Mit Begrüßungsworten von Ulrich Klopotek von Glowczewski (Klopotek) und Jürgen Lewek (arvato systems) startete gestern in der Bertelsmann Repräsentanz in Berlin bereits zum 6. Mal das Publishers‘ Forum (zuvor: Forum Herstellung im Verlag), das auch in diesem Jahr von Klopotek und arvato systems gemeinsam veranstaltet wurde.
In diesem Jahr folgte das Forum der Leitlinie Die Herausforderung annehmen – Die Marktposition sichern. Mit 190 Persönlichkeiten aus dem In- und Ausland, darunter Verlagsmitarbeiter und Dienstleister, verzeichnete die Veranstaltung unter der Leitung von Helmut von Berg, (Klopotek & Partner) einen Teilnehmerrekord.

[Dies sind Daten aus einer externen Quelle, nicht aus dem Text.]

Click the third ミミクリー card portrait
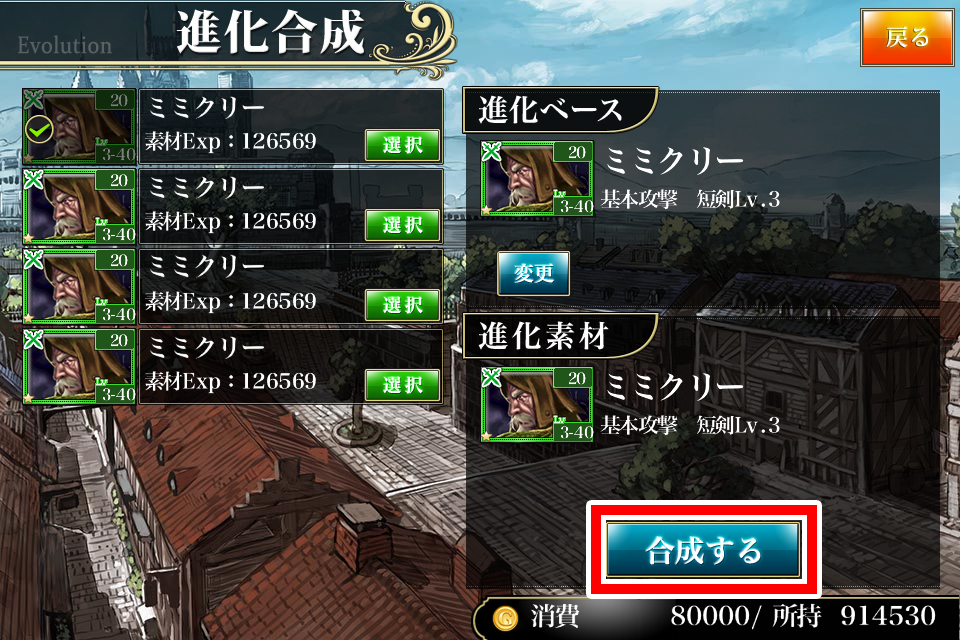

Die Chancen im Umgang mit den digitalen Medien stehen im Zentrum des zweitägigen Forums. Zentrale Themen waren gestern die Sicherung des Urheberrechts, Erfahrungen mit EPUB und XML sowie die Rolle von Taxonomien im E-Publishing. Unter anderem referierte der Kanadier Michael Smith (IDPF) wie rasant sich der E-Book-Markt allein in den letzten 60 Tagen gewandelt hat und empfahl zur Orientierung über Geschäftsmodelle und Strategien die Wiki-Adresse http://sites.google.com/site/tocebookpresentation/Home.

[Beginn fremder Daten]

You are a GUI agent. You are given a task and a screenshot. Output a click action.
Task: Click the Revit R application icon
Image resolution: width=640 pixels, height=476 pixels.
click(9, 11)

Zwar ist der Marktanteil der E-Books noch gering, doch das kann sich bald ändern, wie der Trend in den USA zeigt. Während ein Teil der Teilnehmer sich am Nachmittag über Qualitätssicherung im XML-Workflow oder Semantisches XML informierte, empfahl Mike Röttgen (arvato systems) in einem dritten Workshop den Verlagen sich rechtzeitig für die Zukunft zu rüsten. Bisher habe sich noch jede Technologie irgendwann etabliert und die Idee des mobilen Lesens werde sich künftig wohl auch durchsetzen.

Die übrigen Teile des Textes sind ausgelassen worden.